I nazisti hanno obbligato alle cosiddette marce della morte verso ovest la stragrande maggioranza dei prigionieri e ad Auschwitz sono rimaste solo 7.000 anime in pena. Si aggirano fra i cadaveri sparsi sul terreno. Sembrano fantasmi in cerca di cibo: deboli, deperiti e taciturni. Molti nemmeno si accorgono dell’arrivo dei soldati. Non un grido di gioia, nessun abbraccio, nessuna lacrima di commozione.
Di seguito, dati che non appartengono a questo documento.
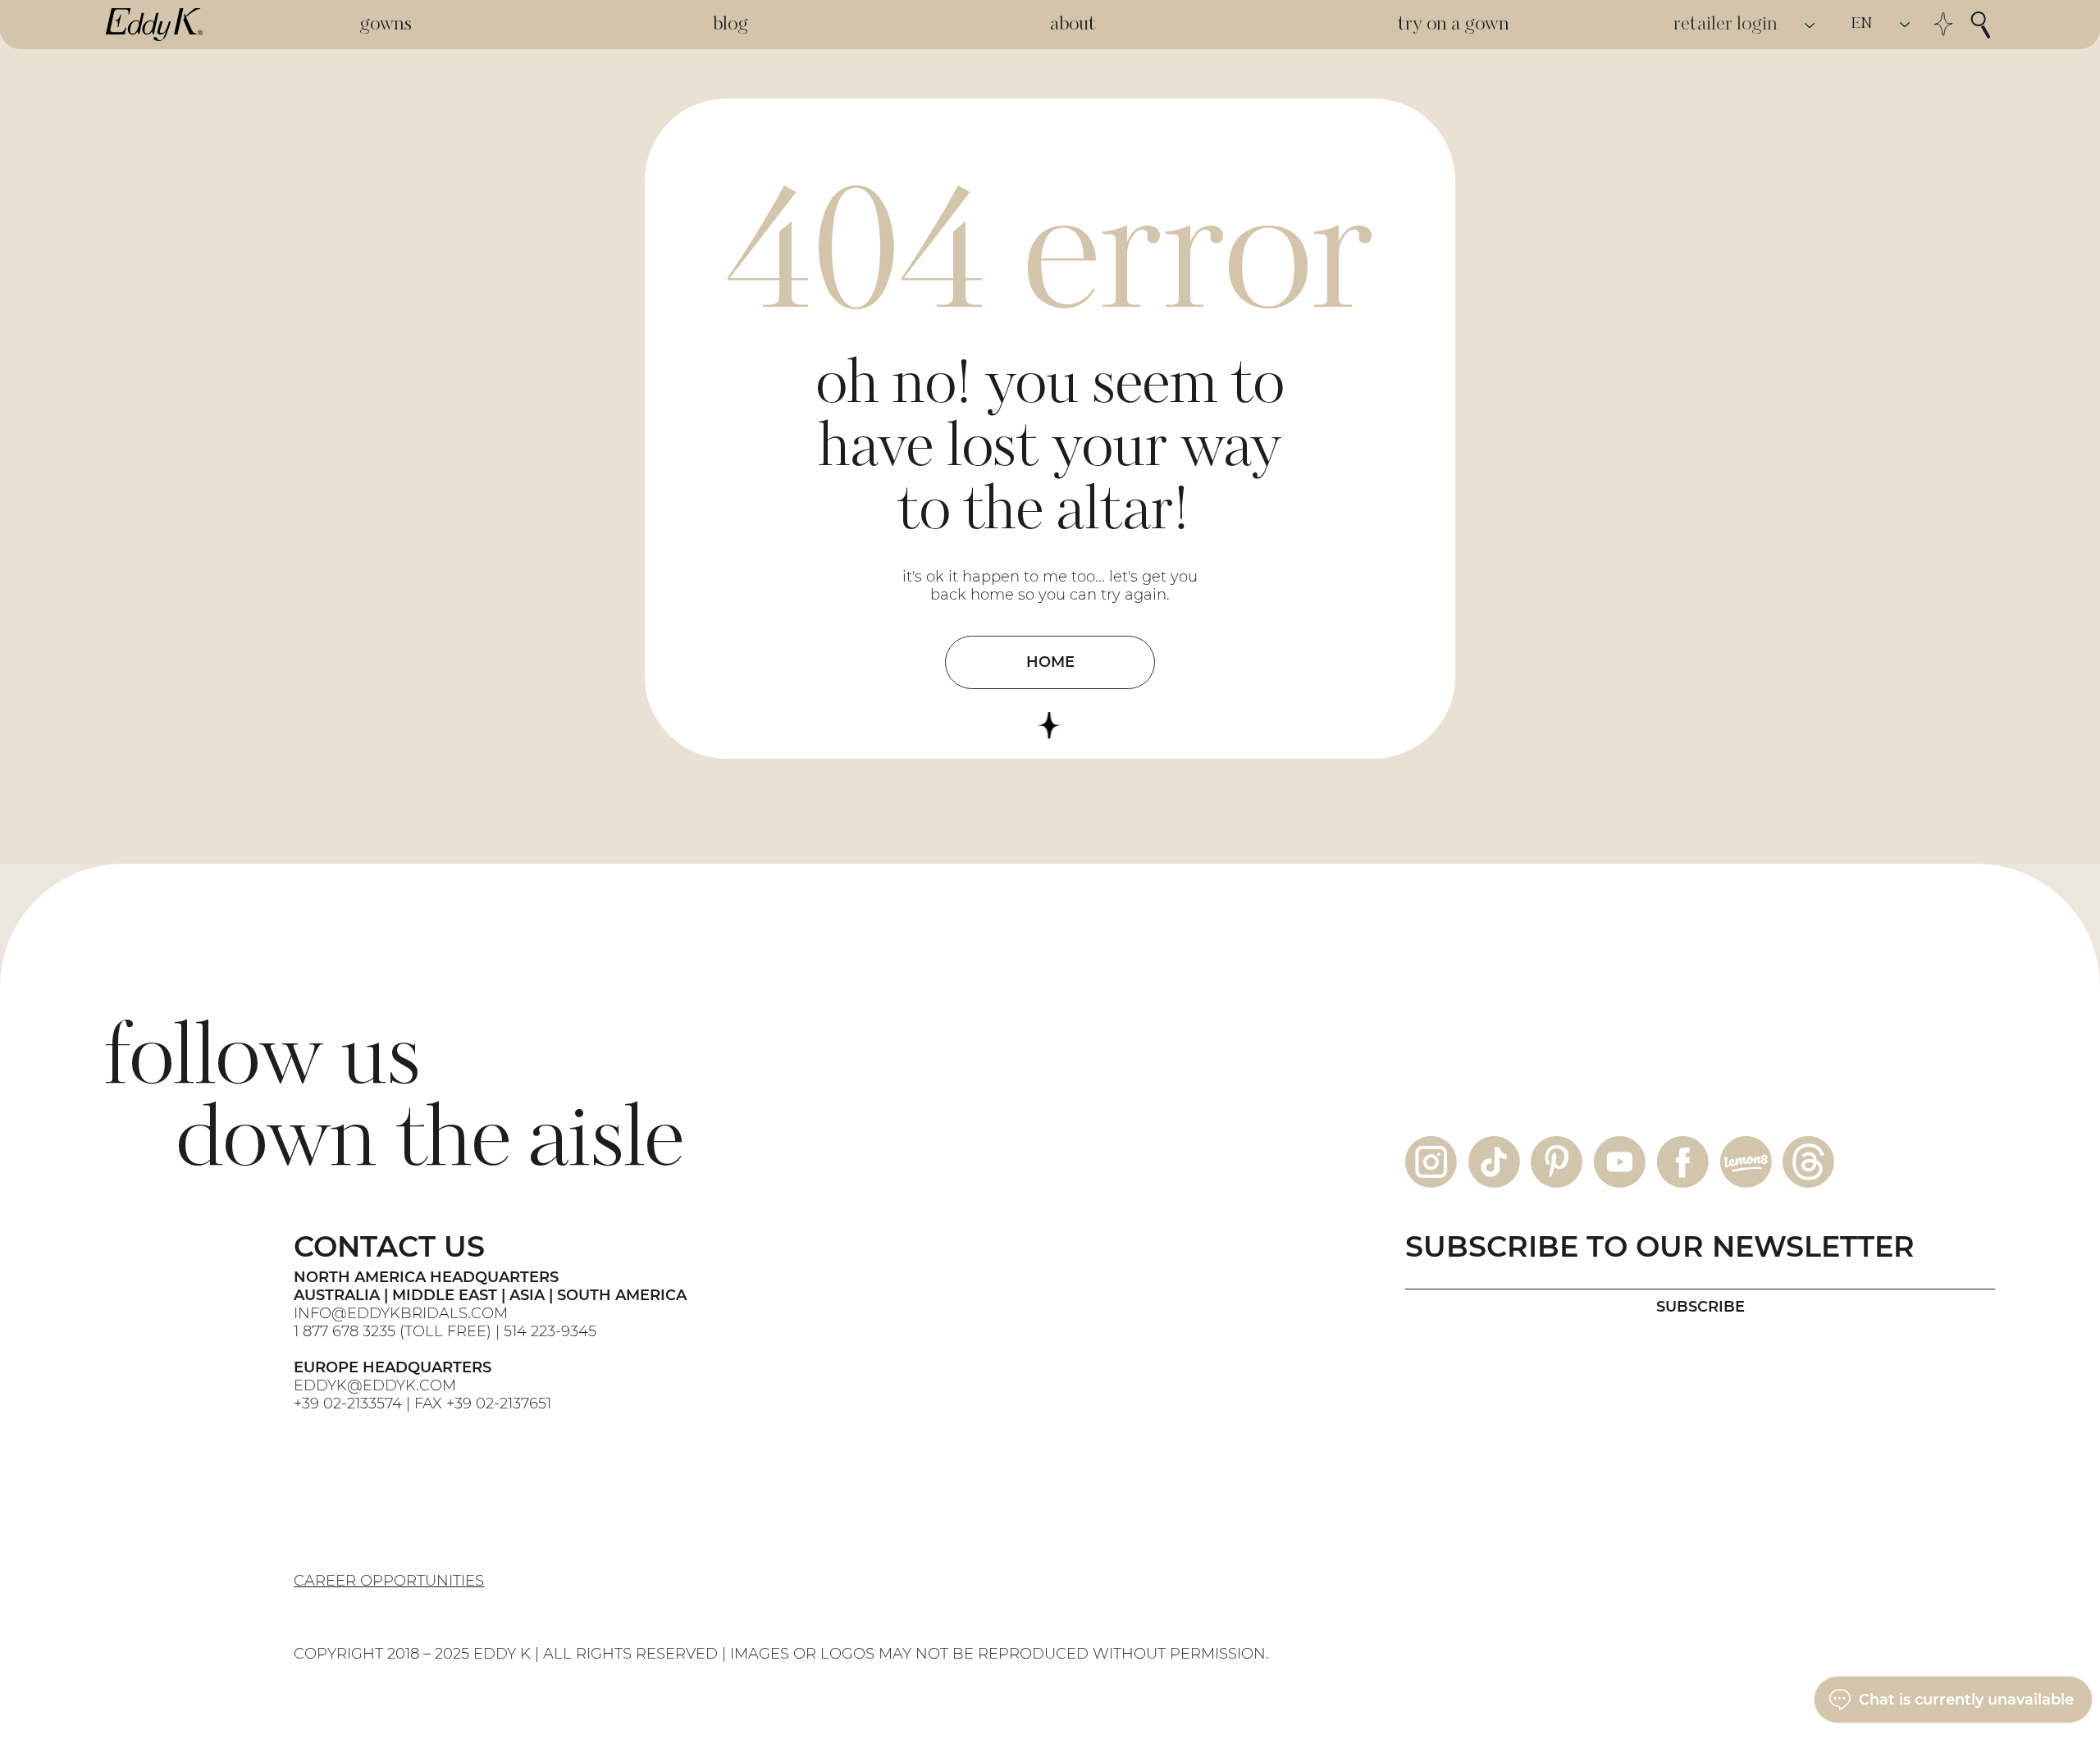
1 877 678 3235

L’orrore che hanno vissuto li ha costretti al silenzio, all’apatia, all’indifferenza. È il 27 gennaio del 1945, il giorno della liberazione di Auschwitz. Sono passati poco più di quattro anni da quando la soluzione finale ha trovato la sua massima espressione in questo campo di concentramento. Cinque anni di stragi e una conta che supera il milione di vittime, uomini, donne e bambini; cinque anni di camere a gas, lavori forzati, esperimenti e vessazioni di ogni sorta.
Ma anche cinque anni e cinque natali

Grazie alle testimonianze di alcuni sopravvissuti sappiamo che, nonostante tutto, nel luogo dove l’umanità ha realizzato l’inferno in terra, c’è stato spazio per una festività che ha predicato pace e amore in un mondo stravolto dalla guerra.

1940
14 giugno 1940 – Entra in funzione Auschwitz I, che, insieme a Birkenau, Monowitz e altri 45 sottocampi, darà vita al vasto complesso di Auschwitz. Per il primo Natale della struttura, Rudolf Höß e Karl Fritzsch, comandante e vice-comandante del campo, fanno allestire un albero molto particolare. Si trova sul piazzale adibito all’appello degli internati. È alto e maestoso, ben illuminato da centinaia di luci elettriche, ma la decorazione principale è qualcosa di macabro.
Ai piedi dell’albero ci sono i corpi ammassati dei prigionieri morti durante i lavori forzati

Fritzsch chiama al freddo e al gelo i detenuti (quelli vivi) e presenta il cumulo di cadaveri come un “regalo” di Natale. La vigilia passa così, all’insegna dell’orrore, e il vice-comandante del campo vieta qualsiasi forma di celebrazione. Niente cena. Niente canti. Niente allegria.
È il primo dei cinque natali di Auschwitz

1941
La vigilia del 1941 inizia con presupposti peggiori di quella del ’40. È in costruzione il sito di Auschwitz II-Birkenau e molti prigionieri sovietici impegnati nei lavori affrontano il ritorno al campo in condizioni disumane. Non tutti hanno le forze di camminare, e i tedeschi decidono di aprire i festeggiamenti natalizi con l’eliminazione di circa 300 persone.
Nel pomeriggio i membri delle SS si chiudono al caldo, cenano come da tradizione e alle 18 chiamano all’appello tutti i detenuti. Fuori, la temperatura è sotto gli zero gradi e i nazisti obbligano i prigionieri ad ascoltare il messaggio natalizio di papa Pio XII tradotto in tedesco.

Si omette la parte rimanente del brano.